Beberapa hari lalu warga Indonesia, khususnya warga Bandung dikejutkan dengan kabar OTT Walikota Bandung Yana Mulyana oleh KPK pada Jumat (14/04/2023). Walikota Yana menjadi tersangka suap dalam proyek pengadaan closed circuit television (CCTV) dan internet service provider (ISP) untuk layanan digital Bandung Smart City di Pemerintah Kota Bandung Tahun Anggaran 2022-2023. Memang agak sulit dipercaya, tapi begitulah kenyataan. 

Saya mencoba berprasangka baik bahwa mungkin gaji seorang Walikota Bandung tidak mencapai UMR sampai-sampai tergoda untuk menerima suap. Mungkin juga Pak Yana ini terlalu rajin sedekah sampai ketika membutuhkan sepatu tidak punya uang. Akhirnya tergodalah untuk menerima uang suap sebesar Rp 924,6 juta yang kelak  digunakan salah satunya untuk membeli sepatu Louis Vuitton. 

Sangat disayangkan uang suap sebesar itu digunakan untuk membeli barang pribadi saat banyak fasilitas publik perlu dana tidak sedikit untuk perawatan dan pengadaan. Mungkin Beliau terlalu banyak berdiam di masjid sehingga tak tahu bahwa ada Jalan Braga dan sekitarnya, termasuk Asia Afrika yang sangat minim fasilitas kebersihan bernama tong sampah padahal daerah tersebut hampir tak pernah sepi pengunjung. Andai saja Walikota Bandung mau menggunakan uang haram itu untuk mengadakan fasilitas tong sampah yang lebih memadai di tempat umum di Kota Bandung, mungkin orang akan sedikit memaklum meskipun akan tetap dihukum.
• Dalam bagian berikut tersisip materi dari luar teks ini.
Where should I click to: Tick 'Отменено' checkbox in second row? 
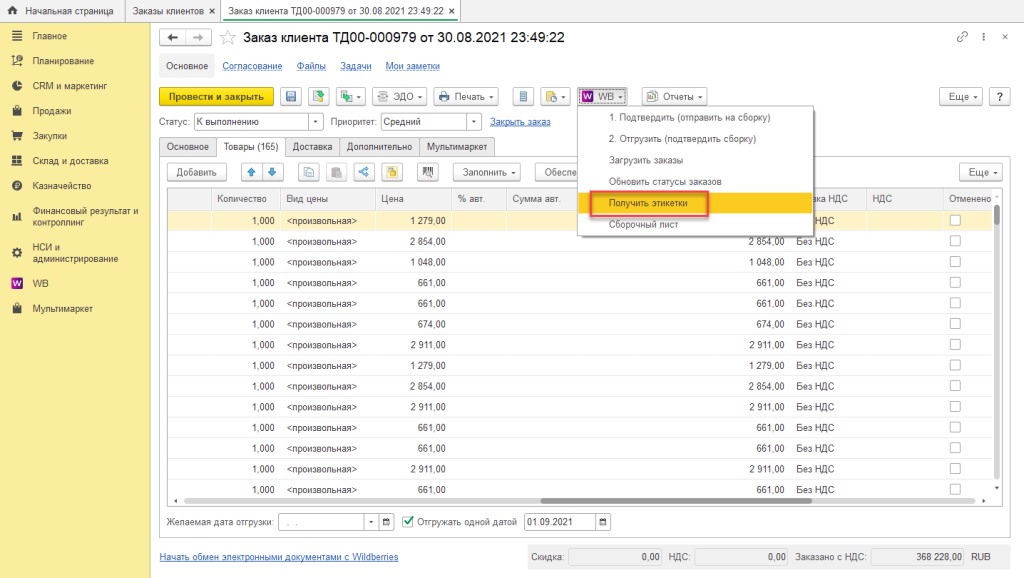coord(955,241)
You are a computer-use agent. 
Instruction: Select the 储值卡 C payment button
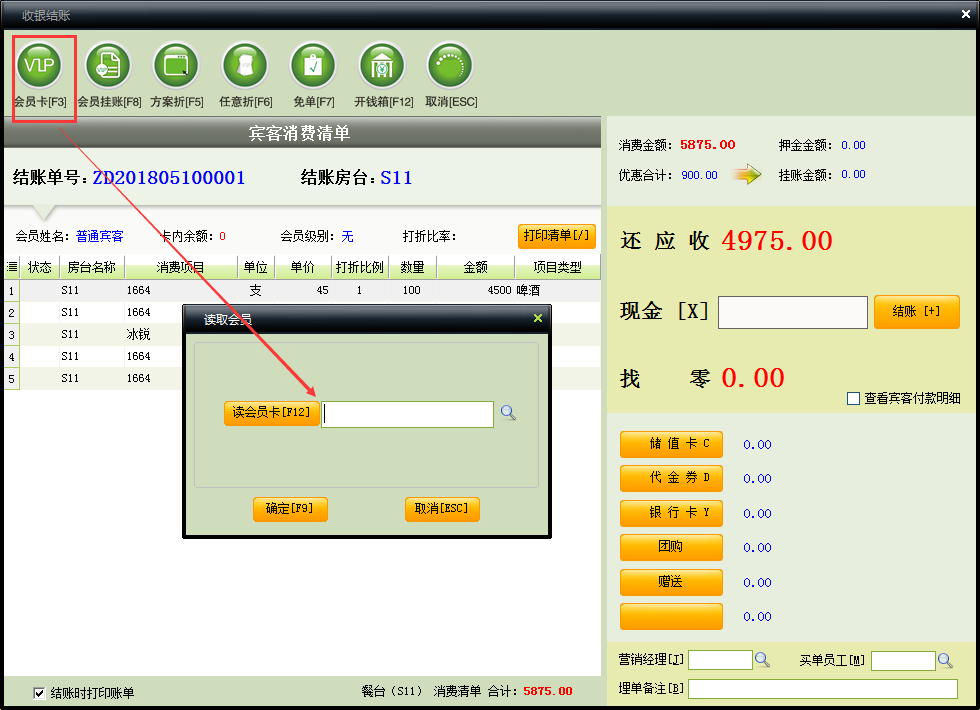tap(671, 444)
Braga sebagai tempat yang ikonik di Kota Bandung dan dikunjungi banyak orang kenyataannya sangat minim tempat sampah. Jalan yang hampir tak pernah sepi pengunjung apalagi ketika malam datang ini memang indah dihiasi  banyak toko, kafe, dan tempat duduk yang sangat cocok untuk dijadikan tempat nongkrong. Namun sayangnya, kegiatan yang akan menghasilkan sampah tersebut tidak didukung dengan memadainya fasilitas tong sampah di sepanjang Jalan Braga. Alhasil, pengunjung akan kesulitan jika ingni membuang sampah. Beberapa orang akan memilih untuk membawa sampahnya meskipun itu merepotkan. Namun, tak jarang juga yang memilih membuang sampah, terutama sampah-sampah kecil di sepanjang jalan saja.

Menyediakan tong sampah bukanlah sebuah hal sepele bagi pemerintah. Hal tersebut tertuang dalam UU no. 18 tahun 2008 pasal 6  yang mengatakan bahwa tugas pemerintah dan pemerintah daerah salah satunya yaitu melaksanakan pengelolaan sampah dan memfasilitasi penyediaan prasarana dan sarana pengelolaan sampah. Pada satu sisi peraturan perundang-undangan mengatur agar pemerintah memfasilitasi penyediaan sarana dan prasarana pengelolaan sampah, tetapi pada sisi lain fasilitas sesederhana tong sampah di tempat umum saja sulit. Ini menunjukkan bahwa pemerintah Kota Bandung belum bisa sepenuhnya mematuhi aturan tersebut. 

Sebetulnya agak aneh jika kita menilik kasus di Kota Bandung ini. Entah siapa yang salah pada kasus ini sebab beberapa jajaran pejabat pemerintah pun menyadari perlunya fasilitas tong sampah yang memadai di sepanjang Jalan Braga. Melansir dari infobandungkota.com, Camat Sumur Bandung mengatakan bahwa butuh sekitar 20 tong sampah di sepanjang jalan Braga. Sayangnya, hanya tersedia beberapa saja terutama di Jalan Braga Pendek dan itu belum mampu mengakomodasi mobilisasi wisatawan yang begitu tinggi. 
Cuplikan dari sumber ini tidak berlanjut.